_Task prompt_:
Output each line of the listing exactly, though pictures are not to appear.

-- -- --

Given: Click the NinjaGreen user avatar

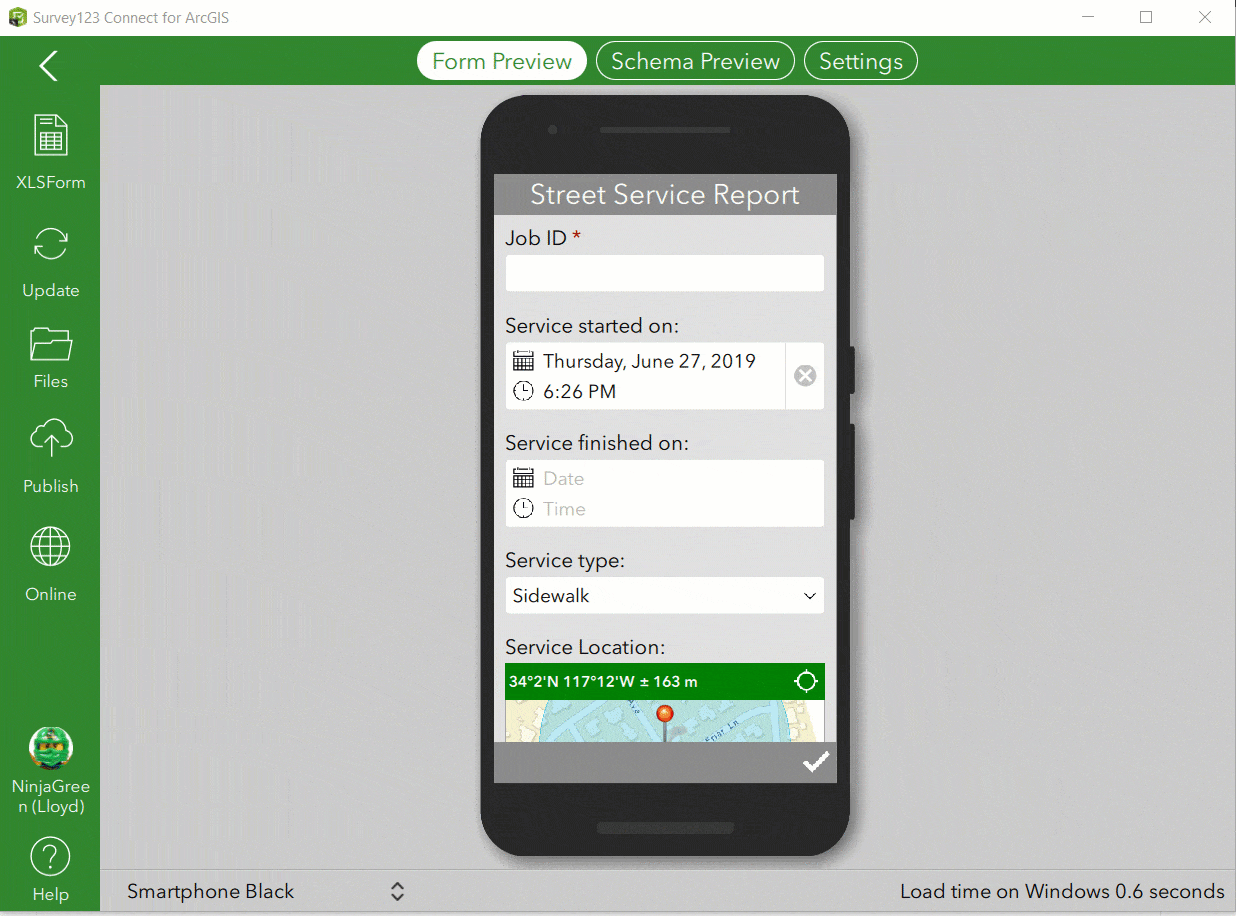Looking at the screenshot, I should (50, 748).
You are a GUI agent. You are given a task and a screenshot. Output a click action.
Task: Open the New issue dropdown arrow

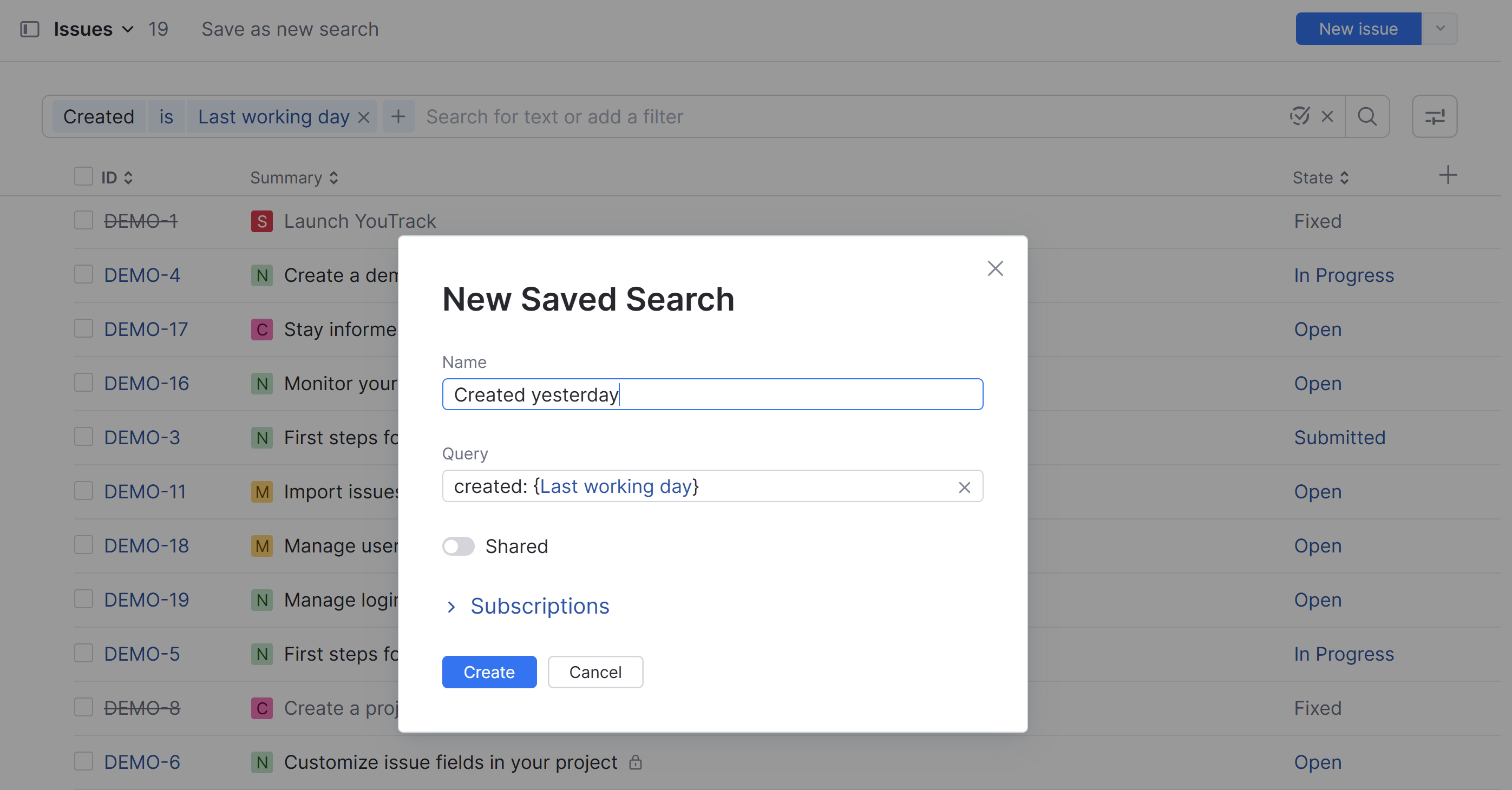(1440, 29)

-- -- --

_Response to this task_:
Given: Click the NinjaGreen user avatar

Looking at the screenshot, I should (50, 748).
You are a GUI agent. You are given a task and a screenshot. Output a click action.
Task: Open the New issue dropdown arrow

(1440, 29)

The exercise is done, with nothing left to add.